Beluga myths busted!
Beluga whales are sociable and vocal mammals. They live, hunt and migrate together in pods, ranging from a few individuals to hundreds of whales. They are one of the most recognized whale species because of their white skin colour and ‘smiling’ upturned mouth. And, did you know they can even swim backwards? While they’re easily recognizable and quite adorable, there’s still a lot of speculation about these whales.
Let’s take a look at some beluga myths and mysteries, and try to set the record straight.
1. Belugas only live underneath the ice
Not true! While many beluga whales live in the Canadian Arctic Ocean, they can also be found down south in the St. Lawrence River.

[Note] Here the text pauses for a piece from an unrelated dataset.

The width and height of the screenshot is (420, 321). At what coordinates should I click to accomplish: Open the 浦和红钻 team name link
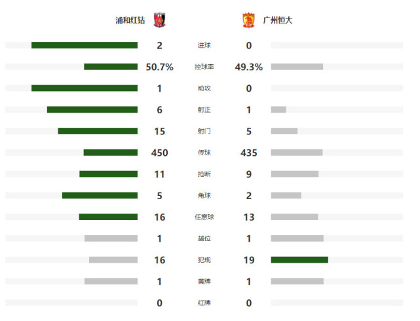(x=130, y=20)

2. Belugas are always white
Not true. Not all belugas are white. Yes, adult beluga whales are white, and the word beluga comes from the Russian word “bielo” meaning white. However, these white whales are born dark gray. It can take up to eight years before they turn completely white! Sometimes belugas can appear to be stained brown, which is a result of waters with high tannic content.
3. Beluga noises are nonsense
Not true. Belugas use echolocation to help locate their food and to navigate through Arctic waters. Their songs and the wide variety of other calls and vocalisations are also used for communication with other belugas.
4. Belugas are similar to narwhals
Yes, actually the beluga is most closely related to the narwhal and they are the only two members of the Monodontidae family.